The structure's roofline is unusual for its complexity. Basically a hipped roof, the addition of gable and shed dormers and larger gables on the north and south facades, alter the shape considerably.

Features on the main floor include oak flooring, panelling, French doors with bevelled glass panes, sculpted trim and three cathedral-style windows. The second floor has maple flooring, five bedrooms and a rear sundeck. Long before the days of energy efficiency, the house was built with brick more than 20 centimetres thick and another 10 centimetres of exterior brick veneer.

The 1913 Commemorative Issue of the Edmonton Journal lauded McIntosh for his "conception of duty well performed" in constructing a 'splendid business through which he has been of invaluable aid to Edmonton in securing investments and the developments of its commercial field." The article went on to say that his name is "identified with some of the best business flotations and industries in Alberta. He has constructed a handsome residence on Villa Avenue, and reinvested in that promise profit both to himself and in the advantages they will give Edmonton in its march upward and onward."

McIntosh continued his real estate business until 1920, when he was appointed land agent in Edmonton for the Hudson's Bay Company. He continued in that post until his retirement in 1946.

The couple turned the house into a revenue property in 1920, dividing the space into seven one-bedroom suites and calling the development the Ravina Apartments. They continued to live one of the suites until they sold the building to Astral Agencies in 1927 and moved to a smaller house across the street.
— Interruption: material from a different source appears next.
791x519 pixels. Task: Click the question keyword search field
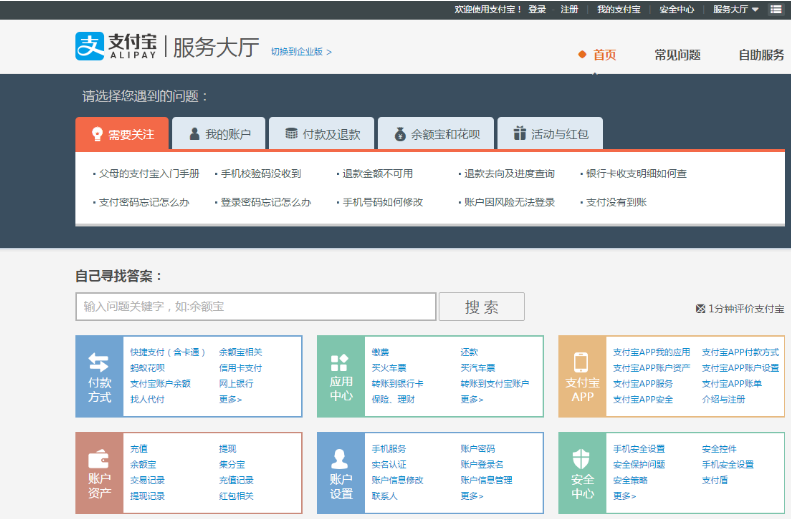tap(255, 306)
Lillian Kline became owner in 1944, purchasing the property for $17,000. In 1966, the two lots were subdivided and the west wing of the building was removed. The Kline family wanted to build a modern bungalow on the second lot but didn"t have the necessary clearance.

The residence remained apartments until 1978, when it was purchased by Alex and Anne McPherson for $95,000 and returned to use as a single family residence. They spent about $250,000 on a complete restoration that included new wiring and plumbing, 100 new window panes, brass light fixtures, fittings, and restored mouldings and trim.

At the McPherson's request, Alberta Culture designated the house a Provincial Historic Resource in 1982.